Этот исторический нарратив был абсолютно замкнут: развитие науки представляется в книге Гумилевского как сугубо национальный процесс. Даже инженерия имеет здесь национальную специфику: «передовая русская инженерия, для которой в силу особенностей исторического развития была характерна высокая активность, простота решений, глубокая творческая сознательность и способность внедрять в практику новейшие научные методы». Она развивается в специфических национальных условиях: «общественно-политический строй царской России лишал нашу инженерию возможности осуществлять большую часть передовых идей, проводить в жизнь гениальные по смелости и грандиозности замыслы, безукоризненно разработанные инженерно-технические проекты». Но даже когда эти замыслы и проекты, не имея возможности быть реализованными в России, реализуются за рубежом, оказывается, что и там они были воплощены в жизнь самими русскими: «русские идеи или осуществлялись нередко за границей самими русскими инженерами, или же чаще всего просто похищались беззастенчивыми иностранными предпринимателями. Русский приоритет в ряде научных открытий и технических изобретений замалчивался не только за границей, но и в самой России» (77). Наука и инженерная мысль в этой проекции лишены какого бы то ни было интернационального измерения. Единственная возможность для них за пределами страны – быть украденными. Абсурдной при таком подходе кажется сама идея конвертируемости, универсальности научного знания или инженерного открытия, научного обмена, взаимодействия и взаимовлияния.
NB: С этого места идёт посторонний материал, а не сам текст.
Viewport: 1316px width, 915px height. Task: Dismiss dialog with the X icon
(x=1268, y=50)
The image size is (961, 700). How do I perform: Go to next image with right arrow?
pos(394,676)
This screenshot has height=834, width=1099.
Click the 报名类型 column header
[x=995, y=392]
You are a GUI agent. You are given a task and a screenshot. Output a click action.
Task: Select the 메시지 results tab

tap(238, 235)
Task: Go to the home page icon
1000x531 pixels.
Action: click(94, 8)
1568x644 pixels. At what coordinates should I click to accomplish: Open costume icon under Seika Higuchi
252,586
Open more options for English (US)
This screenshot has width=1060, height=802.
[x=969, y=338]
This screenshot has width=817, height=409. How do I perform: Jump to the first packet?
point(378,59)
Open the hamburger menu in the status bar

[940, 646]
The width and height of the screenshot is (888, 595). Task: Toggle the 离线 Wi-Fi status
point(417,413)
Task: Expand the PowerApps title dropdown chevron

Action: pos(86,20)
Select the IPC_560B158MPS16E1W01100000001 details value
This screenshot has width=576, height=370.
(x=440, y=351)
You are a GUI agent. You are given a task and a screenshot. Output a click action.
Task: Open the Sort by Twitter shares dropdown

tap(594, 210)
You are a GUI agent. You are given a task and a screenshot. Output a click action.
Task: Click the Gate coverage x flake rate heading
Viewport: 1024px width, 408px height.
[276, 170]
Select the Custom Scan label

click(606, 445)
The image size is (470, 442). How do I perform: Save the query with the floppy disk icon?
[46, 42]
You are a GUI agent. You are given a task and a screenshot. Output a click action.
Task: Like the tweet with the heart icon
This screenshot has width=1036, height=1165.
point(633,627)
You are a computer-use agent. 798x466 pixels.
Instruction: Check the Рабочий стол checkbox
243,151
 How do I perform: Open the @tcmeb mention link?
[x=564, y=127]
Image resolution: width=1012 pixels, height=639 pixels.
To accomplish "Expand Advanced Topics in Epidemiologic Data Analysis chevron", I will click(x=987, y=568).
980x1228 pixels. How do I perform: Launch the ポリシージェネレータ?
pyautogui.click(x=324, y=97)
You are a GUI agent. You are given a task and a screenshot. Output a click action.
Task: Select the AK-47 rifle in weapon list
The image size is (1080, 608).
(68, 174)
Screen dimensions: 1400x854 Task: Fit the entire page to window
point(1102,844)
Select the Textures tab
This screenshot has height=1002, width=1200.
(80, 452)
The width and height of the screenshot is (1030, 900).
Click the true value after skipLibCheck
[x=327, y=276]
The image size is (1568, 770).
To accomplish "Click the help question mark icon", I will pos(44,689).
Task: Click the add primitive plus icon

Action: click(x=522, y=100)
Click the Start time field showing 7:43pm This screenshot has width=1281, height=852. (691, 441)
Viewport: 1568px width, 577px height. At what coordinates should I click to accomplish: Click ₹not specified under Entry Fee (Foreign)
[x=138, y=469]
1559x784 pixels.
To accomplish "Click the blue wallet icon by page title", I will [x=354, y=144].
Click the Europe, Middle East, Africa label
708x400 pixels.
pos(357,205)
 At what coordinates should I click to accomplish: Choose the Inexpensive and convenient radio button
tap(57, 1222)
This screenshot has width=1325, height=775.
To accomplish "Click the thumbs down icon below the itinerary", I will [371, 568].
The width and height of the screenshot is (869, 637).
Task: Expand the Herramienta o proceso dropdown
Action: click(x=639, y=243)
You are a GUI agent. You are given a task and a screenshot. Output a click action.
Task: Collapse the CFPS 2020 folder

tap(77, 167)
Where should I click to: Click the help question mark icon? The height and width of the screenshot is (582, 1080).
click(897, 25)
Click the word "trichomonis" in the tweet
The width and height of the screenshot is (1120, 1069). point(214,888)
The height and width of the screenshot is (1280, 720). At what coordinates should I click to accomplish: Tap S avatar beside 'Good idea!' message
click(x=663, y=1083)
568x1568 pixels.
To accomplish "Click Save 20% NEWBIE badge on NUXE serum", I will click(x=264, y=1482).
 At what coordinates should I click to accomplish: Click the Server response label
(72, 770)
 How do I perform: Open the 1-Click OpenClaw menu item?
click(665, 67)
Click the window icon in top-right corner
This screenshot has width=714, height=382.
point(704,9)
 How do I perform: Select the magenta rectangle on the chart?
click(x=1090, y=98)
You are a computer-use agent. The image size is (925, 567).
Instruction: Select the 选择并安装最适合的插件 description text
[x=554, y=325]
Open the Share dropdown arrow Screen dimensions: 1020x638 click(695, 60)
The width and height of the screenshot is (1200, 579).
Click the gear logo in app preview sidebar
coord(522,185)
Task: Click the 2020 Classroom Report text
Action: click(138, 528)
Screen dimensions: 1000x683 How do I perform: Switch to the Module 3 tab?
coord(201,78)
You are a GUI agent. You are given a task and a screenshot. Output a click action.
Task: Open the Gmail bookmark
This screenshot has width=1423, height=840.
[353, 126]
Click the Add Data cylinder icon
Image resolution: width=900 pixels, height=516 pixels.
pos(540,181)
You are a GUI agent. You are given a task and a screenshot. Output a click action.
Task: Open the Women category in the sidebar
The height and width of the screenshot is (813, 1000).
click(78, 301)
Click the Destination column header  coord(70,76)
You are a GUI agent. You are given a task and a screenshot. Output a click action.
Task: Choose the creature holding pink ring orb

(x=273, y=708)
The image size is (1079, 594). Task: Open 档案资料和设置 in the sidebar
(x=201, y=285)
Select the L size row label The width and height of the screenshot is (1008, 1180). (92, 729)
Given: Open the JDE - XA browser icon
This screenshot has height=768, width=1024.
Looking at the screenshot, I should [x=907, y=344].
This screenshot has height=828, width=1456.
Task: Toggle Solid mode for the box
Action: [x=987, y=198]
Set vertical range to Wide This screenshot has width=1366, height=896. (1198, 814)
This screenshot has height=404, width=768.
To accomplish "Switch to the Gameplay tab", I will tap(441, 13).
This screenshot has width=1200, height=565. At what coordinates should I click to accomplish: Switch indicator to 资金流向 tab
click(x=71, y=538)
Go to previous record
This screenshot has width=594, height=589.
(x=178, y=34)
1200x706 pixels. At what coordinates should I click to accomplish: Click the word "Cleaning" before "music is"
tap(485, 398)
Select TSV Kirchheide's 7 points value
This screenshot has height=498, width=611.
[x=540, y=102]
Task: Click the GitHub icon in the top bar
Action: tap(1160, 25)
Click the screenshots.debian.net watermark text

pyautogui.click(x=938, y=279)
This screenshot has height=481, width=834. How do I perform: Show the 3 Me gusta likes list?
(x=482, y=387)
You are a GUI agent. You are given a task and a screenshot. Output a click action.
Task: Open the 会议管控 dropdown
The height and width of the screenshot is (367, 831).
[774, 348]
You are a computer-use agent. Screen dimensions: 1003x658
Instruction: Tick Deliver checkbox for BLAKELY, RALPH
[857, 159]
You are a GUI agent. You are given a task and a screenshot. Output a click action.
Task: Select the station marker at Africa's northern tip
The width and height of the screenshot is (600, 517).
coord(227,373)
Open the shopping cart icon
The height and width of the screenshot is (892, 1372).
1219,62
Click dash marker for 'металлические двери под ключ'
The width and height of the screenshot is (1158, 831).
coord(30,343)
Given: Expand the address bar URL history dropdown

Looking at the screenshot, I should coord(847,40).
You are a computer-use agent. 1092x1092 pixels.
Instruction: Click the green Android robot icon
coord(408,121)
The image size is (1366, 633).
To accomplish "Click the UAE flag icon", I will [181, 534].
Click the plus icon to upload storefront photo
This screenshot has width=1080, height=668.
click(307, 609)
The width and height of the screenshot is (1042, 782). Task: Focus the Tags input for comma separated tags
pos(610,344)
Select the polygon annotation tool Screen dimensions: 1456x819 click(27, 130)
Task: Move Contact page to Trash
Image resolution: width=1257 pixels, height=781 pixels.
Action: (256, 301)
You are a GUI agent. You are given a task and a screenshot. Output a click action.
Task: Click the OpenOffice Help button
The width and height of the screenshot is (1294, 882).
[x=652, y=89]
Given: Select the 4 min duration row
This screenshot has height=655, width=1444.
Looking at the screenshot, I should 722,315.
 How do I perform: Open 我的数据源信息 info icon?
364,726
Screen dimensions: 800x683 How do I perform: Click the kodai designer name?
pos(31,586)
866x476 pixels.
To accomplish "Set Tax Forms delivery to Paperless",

В этом свете факт участия иностранных ученых (в особенности немцев) в развитии русской науки требовал объяснения. Пытаясь осветить эту деликатную тему, Гумилевский пускался в пространные рассуждения о том, что, оказывается, «недоверие к иностранцам, все возраставшее на Руси, часто вызывалось ими самими, их тайным недоброжелательством или явной недобросовестностью». Приводя поданную Петру в 1701 году докладную записку об иностранцах «первого русского экономиста» Ивана Посошкова, писавшего, что «не прямые они нам доброхоты, того ради и учению их не весьма надобно верить, мню, что во всяком деле нас обманывают и ставят в совершенные дураки», Гумилевский утверждал, что «Посошков принадлежал к тем русским людям, которые, придерживаясь старых национальных начал, тем не менее ясно понимали, что Россия должна итти вперед своей собственной дорогой, ни в коем случае не копируя слепо западноевропейские образцы и не подлаживаясь под иноземную моду». Поэтому якобы Посошкову «первому открылись отрицательные последствия широкого привлечения Петром иностранцев в Россию». Если эти «недоброхоты» «не могли оказать существенного влияния на самобытный характер русской научной и технической мысли, то внушить известной части русского общества полупрезрительный, полуснисходительный взгляд на русскую технику и русскую науку им все-таки иногда удавалось». Именно этим объяснял Гумилевский сохранившиеся «неверные и несправедливые представления о первых русских инженерах как о „самоучках“ и о русском остром и глубоком уме как о „смекалке“ и „сметке“». В этом, полагал он, выразилось неверие в способность русской инженерной мысли к обобщению и «теоретическому обоснованию богатого опыта» (37).